L'unica risposta al grido angosciato dell'uomo sofferente può venire, secondo Moltmann, dal «Dio crocifisso» perché «la persona che in questa sofferenza grida verso Dio, in fondo si pone in sintonia con il grido di morte del Cristo agonizzante, del Figlio di Dio».61 Chi soffre, infatti, allo stesso modo del Cristo in croce, soffre in quanto ama perché se non fosse capace di amare, nemmeno se stesso, diventerebbe indifferente a tutto e non soffrirebbe più, per cui l'uomo non accetta la sofferenza, propria e altrui, perché ama.

--- Materiale ---

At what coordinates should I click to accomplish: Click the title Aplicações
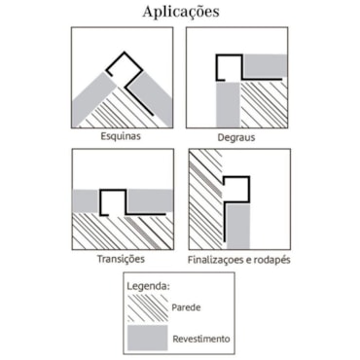tap(181, 13)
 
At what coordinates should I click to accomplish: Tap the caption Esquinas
tap(121, 136)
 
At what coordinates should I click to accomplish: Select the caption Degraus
tap(236, 137)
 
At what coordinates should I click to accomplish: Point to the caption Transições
tap(121, 259)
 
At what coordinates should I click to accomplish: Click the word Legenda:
tap(148, 287)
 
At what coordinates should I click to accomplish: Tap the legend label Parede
tap(186, 307)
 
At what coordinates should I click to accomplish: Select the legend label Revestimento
tap(201, 340)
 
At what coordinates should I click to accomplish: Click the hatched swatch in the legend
tap(148, 307)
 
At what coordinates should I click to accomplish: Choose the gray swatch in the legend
tap(148, 338)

--- Cosa farai ---
• A. Riassumi il testo citato in due frasi.
• B. Ripeti fedelmente la parte del testo citato che si apre con le parole contenenti "L'unica risposta al" e si chiude con "altrui, perché ama.".
I record non hanno alcun ruolo in questo lavoro.

--- Compiti svolti ---
• A. Secondo Moltmann, l'unica risposta al grido angosciato dell'uomo sofferente può venire dal «Dio crocifisso», perché chi nella sofferenza grida verso Dio si pone in sintonia con il grido di morte del Cristo agonizzante. Chi soffre, come il Cristo in croce, soffre in quanto ama, e per questo l'uomo non accetta la sofferenza, propria e altrui.

• B.
L'unica risposta al grido angosciato dell'uomo sofferente può venire, secondo Moltmann, dal «Dio crocifisso» perché «la persona che in questa sofferenza grida verso Dio, in fondo si pone in sintonia con il grido di morte del Cristo agonizzante, del Figlio di Dio».61 Chi soffre, infatti, allo stesso modo del Cristo in croce, soffre in quanto ama perché se non fosse capace di amare, nemmeno se stesso, diventerebbe indifferente a tutto e non soffrirebbe più, per cui l'uomo non accetta la sofferenza, propria e altrui, perché ama.